I just noticed that I've only blogged four times during the month of January. Life goes on, and my son is still struggling to survive on a part-time job, with minimum wages and an expensive area to live in. But, he's alive. I haven't shared much about B, lately. There's a reason why I'm not blogging as often as I used to. I've been trying to work on letting go of trying to monitor or "coach" my son in how to take care of his responsibilities. Do I hear an Amen? I'm speaking from the view of a mother. Yes, ladies, I think we are wired to protect our young. It's just what we do. So, when one of our young turns out to be a drug addict, we are thrown into having to unlearn our gut instinct to protect our cubs.
That brings me to putting into writing what I've been hinting at, over the last few posts. What direction do I want this blog to go? It has been 22 months, since my son went into rehab-- for the first time. It's also the anniversary of my finding out the depth of my son's addiction-- for the very first time. Sometimes, it feels much longer. My blog has a lot of entries, and one day, I should re-read the beginning of my journey as the mother of a drug addict. That's when it hit me--
I have met so many of you, who have struggled with horrific stories of the devastation that drug addicts cause in families, and to themselves. Many of you are dealing with drug addicts who are in jail. Some of you are raising their children-- some of the kids even come from different dads. Many of you have been robbed blind by addicts. Most of us have invested a lot of money in rehabs, bail money, prescriptions. Darn near all of us struggle with learning how to define the line between enabling our addicts, and having to make the tough choice of building impenetrable boundary walls. We have learned to speak the "lingo" that can only be understood by those who are learning (or struggling) to accept the fact that our loved ones have an addiction that has no cure. It's a tough road, and it hurts a lot. Sadly, some of you sound so jaded... so beaten down... and you are the ones I pray for the most. I don't feel any kind of glee is knowing that your situation is worse than mine. I have to look at my own situation, and not compare it to yours-- or anyone else's. I am dealing with my own son--and learning things by stumbling around. Sometimes I've made choices that others tisk tisk. I can't allow that to discourage me, or make me feel unworthy. I'm learning, and with that I have begun a growing list of things I wish I had done differently-- things I wish I hadn't said-- and things that have worked.
I'm by, no means, an expert on addiction. Judging by some of the feedback I've received, via comments, there are some folks who have disagreed with how I handled things with my son. Then again, I've received encouragement -- and even private emails-- from people who tell me that something I wrote touched their hearts. It is for the latter group of people, that I am not going to abandon this blog. The direction I hope that my blog will go is in "reverse". Yes, that's right. I want to write from the point of view of that mother, who had no idea what oxycontin or black tar heroin was-- 22 months ago. I hope to be a voice of encouragement to parents who are very new to the world of drug addiction. What I don't want to do is to fall into my own personal trap of blogging when I'm angry or upset. Instead, I will lean on prayer between me and my Higher Power-- my God in heaven. I want be inspired to blog when I have been faced with a challenge, or even experienced a victory. I want to share how I got through it and maybe reach one person, who is feeling confused or needs encouragement-- and something I wrote is an answer to their prayer.

Requests -
a) Answer these from the blog post about a son's addiction, one answer per line, marked the same way:
(i) How many times had the writer blogged in January?
(ii) How many months have passed since the son first went into rehab?
(iii) Which two drugs does the writer say she knew nothing about 22 months ago?
b) Retype the blog post about a son's addiction, everything from "I just noticed" down to "protect our cubs.".
c) Extend the blog post about a son's addiction, picking up after its final sentence.

Source material -
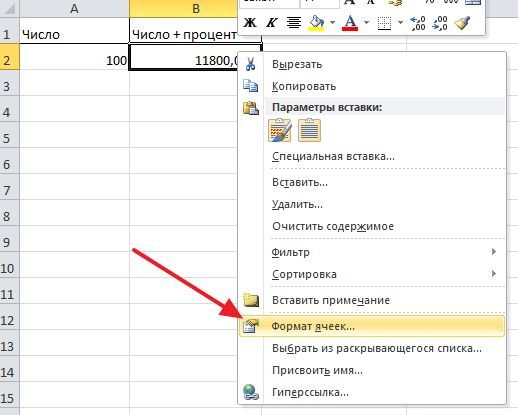Toggle italic К formatting in mini toolbar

Answers to each task -
a)
(i) Four times.
(ii) 22 months.
(iii) Oxycontin and black tar heroin.

b)
I just noticed that I've only blogged four times during the month of January. Life goes on, and my son is still struggling to survive on a part-time job, with minimum wages and an expensive area to live in. But, he's alive. I haven't shared much about B, lately. There's a reason why I'm not blogging as often as I used to. I've been trying to work on letting go of trying to monitor or "coach" my son in how to take care of his responsibilities. Do I hear an Amen? I'm speaking from the view of a mother. Yes, ladies, I think we are wired to protect our young. It's just what we do. So, when one of our young turns out to be a drug addict, we are thrown into having to unlearn our gut instinct to protect our cubs.

c)
I have received private emails from readers of my blog, who say that they are afraid to comment publicly. Now, why is that? I realized that it's because there are bloggers who have been through hell and back, and who have war stories to share about their ordeals. I respect these bloggers, but I wonder if they realize how intimidating it is for many people who read their comments. It's taken me a while to not take people's way of expressing their opinions personally.
For that reason, I've made a commitment to myself that I am going to write for me. I realized that I began to edit what I wrote-- for fear of being criticized. I realized that my own need to feel accepted by everyone was keeping me from blogging my honest feelings and thoughts. A week ago, I had an epiphany-- Debby, you are blogging because you have your own story to share. Debby, you cannot please everyone. Be a voice to people who are feeling hopeless, because God has given you the gift of encouragement. Do not let anyone influence what you say or write.
I will try to carve out more time, for this blog. I hope that I can rewind the way I write from a beginner's perspective. There are people who visit my blog, for the first time, and I am thinking that they have no idea where to start reading my story. I feel that way when I visit other blogs. Sometimes I read comments, cheering on someone's victory-- then I wonder...what happened? What I'm trying to say is that sometimes I find blogs are stories that go back so far, it's like opening up a 900 page novel and starting 3/4 of the way through it. Does that make sense?
It is my hope and prayer, that I will take time to log on to this blog at least every other day. Maybe some of you will smile at this-- I also hope to write brief paragraphs. It seems the less I blog, the longer my posts become. They're line a novella, aren't they? (Blushes and smiles).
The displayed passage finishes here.